La nuova frontiera del restauro dei quadri passa per l'ossigeno atomico della Nasa


Al Glenn Research Center della Nasa non si studiano soltanto nuovi prototipi di navicelle spaziali. I progressi derivati dalla ricerca astrofisica vengono applicati anche sulla terra e così gli scienziati hanno scoperto che l'ossigeno atomico è davvero utile nei processi di restauro dei dipinti antichi.
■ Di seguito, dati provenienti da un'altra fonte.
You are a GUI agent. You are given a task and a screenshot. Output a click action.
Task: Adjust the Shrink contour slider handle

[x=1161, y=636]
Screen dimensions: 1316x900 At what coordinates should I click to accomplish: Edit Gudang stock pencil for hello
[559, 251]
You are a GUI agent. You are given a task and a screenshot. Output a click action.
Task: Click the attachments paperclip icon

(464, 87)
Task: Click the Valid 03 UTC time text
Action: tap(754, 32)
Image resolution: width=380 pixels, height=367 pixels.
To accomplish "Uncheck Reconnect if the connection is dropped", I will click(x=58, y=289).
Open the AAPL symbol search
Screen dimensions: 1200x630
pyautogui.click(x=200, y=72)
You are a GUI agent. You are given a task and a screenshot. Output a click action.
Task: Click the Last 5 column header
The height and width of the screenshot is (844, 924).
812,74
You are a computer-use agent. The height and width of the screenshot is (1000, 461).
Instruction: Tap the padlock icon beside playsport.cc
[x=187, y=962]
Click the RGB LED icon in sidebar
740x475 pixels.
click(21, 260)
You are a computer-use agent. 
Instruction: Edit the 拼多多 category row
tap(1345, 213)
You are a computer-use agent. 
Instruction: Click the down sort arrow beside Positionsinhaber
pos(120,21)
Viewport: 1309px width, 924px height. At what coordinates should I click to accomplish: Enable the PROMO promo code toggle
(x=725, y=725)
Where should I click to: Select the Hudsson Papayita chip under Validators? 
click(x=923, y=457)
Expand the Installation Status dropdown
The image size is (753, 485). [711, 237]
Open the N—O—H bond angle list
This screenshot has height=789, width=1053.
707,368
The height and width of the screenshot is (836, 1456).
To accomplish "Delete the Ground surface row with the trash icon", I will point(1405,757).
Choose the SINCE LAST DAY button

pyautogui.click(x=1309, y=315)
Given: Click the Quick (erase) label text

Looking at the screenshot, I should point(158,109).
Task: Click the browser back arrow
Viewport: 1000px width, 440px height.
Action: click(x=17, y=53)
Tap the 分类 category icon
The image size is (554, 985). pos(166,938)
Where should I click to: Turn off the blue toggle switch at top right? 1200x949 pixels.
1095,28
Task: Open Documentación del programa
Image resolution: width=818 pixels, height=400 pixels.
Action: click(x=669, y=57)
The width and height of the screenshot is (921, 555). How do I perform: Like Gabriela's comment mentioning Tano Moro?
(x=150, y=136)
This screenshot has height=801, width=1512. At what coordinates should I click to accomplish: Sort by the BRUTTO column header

Lo hanno potuto sperimentare gli esperti del Cleveland Museum of Art. Nella foto sopra, a sinistra, vedete un dipinto restaurato utilizzando cloruro di metilene e acetone per pulire e ripristinare la pittura. I risultati sono piuttosto scarsi. Nella foto a destra, il dipinto dopo l'intervento con la tecnica dell'ossigeno atomico per pulire la pittura.

L'ossigeno atomico non esiste naturalmente sulla superficie della terra, perché è poco stabile. Ma nello spazio, dove vi è abbondanza di radiazioni ultraviolette, le molecole di O2 sono più facilmente disgiunte per creare ossigeno atomico.

Il rivoluzionario sistema ha contribuito a già contribuito al recupero di una serie di dipinti che si credevano irrimediabilmente danneggiati. Tra questi, una copia eseguita in Italia de La Madonna della Seggiola di Raffaello, un dipinto danneggiato dal fuoco di Jackson Pollock e un altro di Andy Warhol.